──────── Records shown

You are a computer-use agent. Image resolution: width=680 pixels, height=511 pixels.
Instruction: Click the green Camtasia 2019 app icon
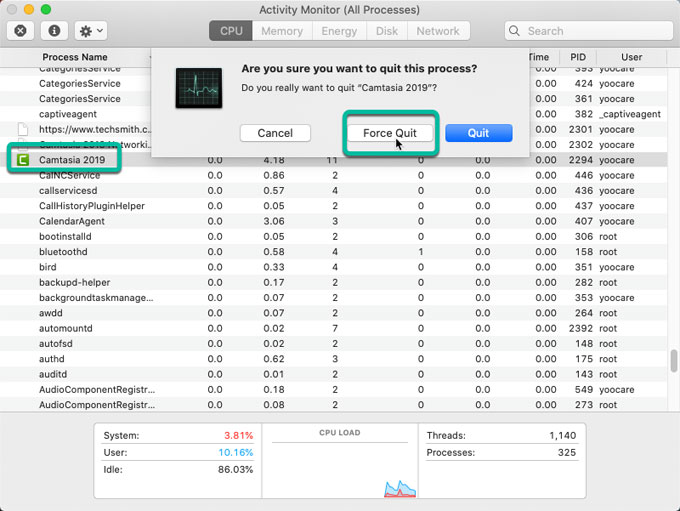(x=22, y=159)
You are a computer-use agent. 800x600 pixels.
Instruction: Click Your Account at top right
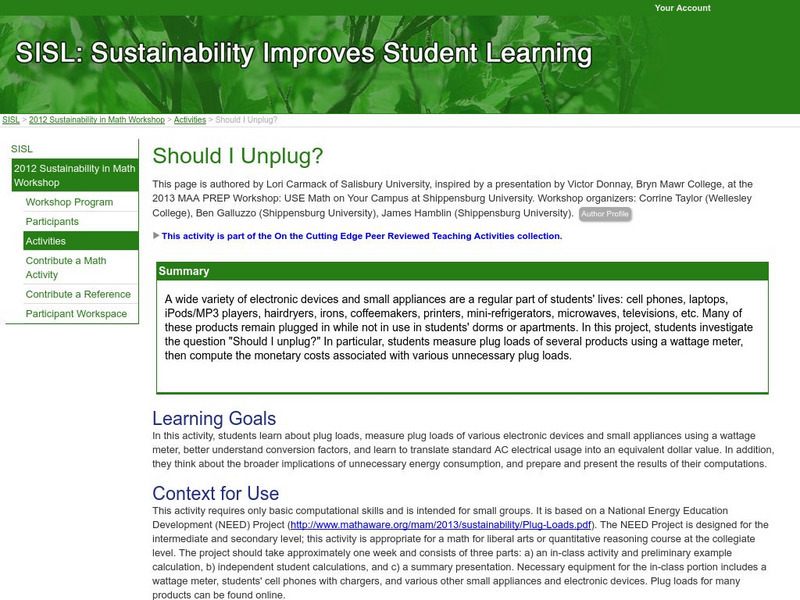coord(685,9)
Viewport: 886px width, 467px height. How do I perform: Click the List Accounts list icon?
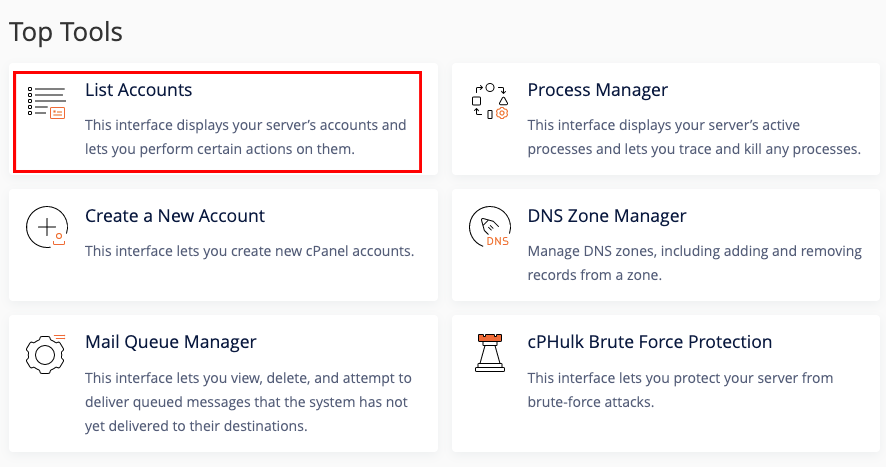pos(46,103)

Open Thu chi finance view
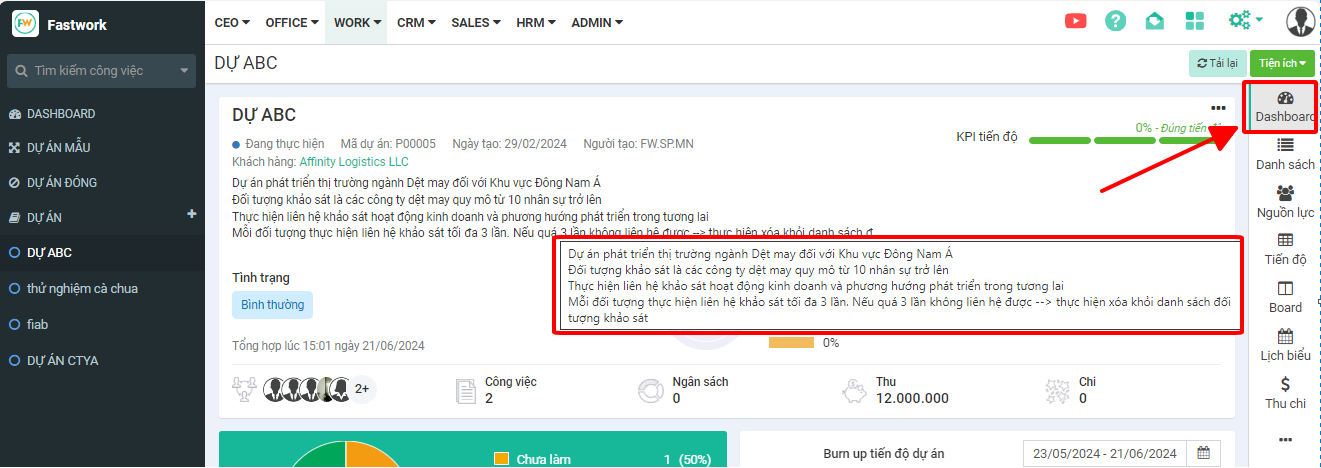pyautogui.click(x=1285, y=392)
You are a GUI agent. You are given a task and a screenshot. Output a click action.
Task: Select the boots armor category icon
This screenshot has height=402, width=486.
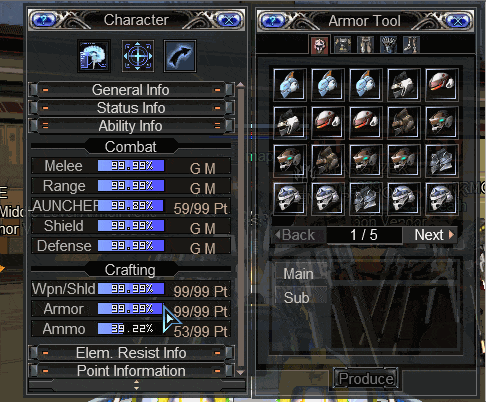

────────────────

**Activity:** Please transcribe the material above exactly as written. Leave the pictures out.

**Answer to this problem:**
You are a computer-use agent. Image resolution: width=680 pixels, height=511 pixels.
Instruction: Click the green Camtasia 2019 app icon
(x=22, y=159)
You are a computer-use agent. 800x600 pixels.
Instruction: Click Your Account at top right
coord(685,9)
Viewport: 886px width, 467px height. How do I perform: Click the List Accounts list icon?
pos(46,103)

Open Thu chi finance view
pyautogui.click(x=1285, y=392)
You are a GUI agent. You are given a task and a screenshot. Output a click action.
Task: Select the boots armor category icon
This screenshot has height=402, width=486.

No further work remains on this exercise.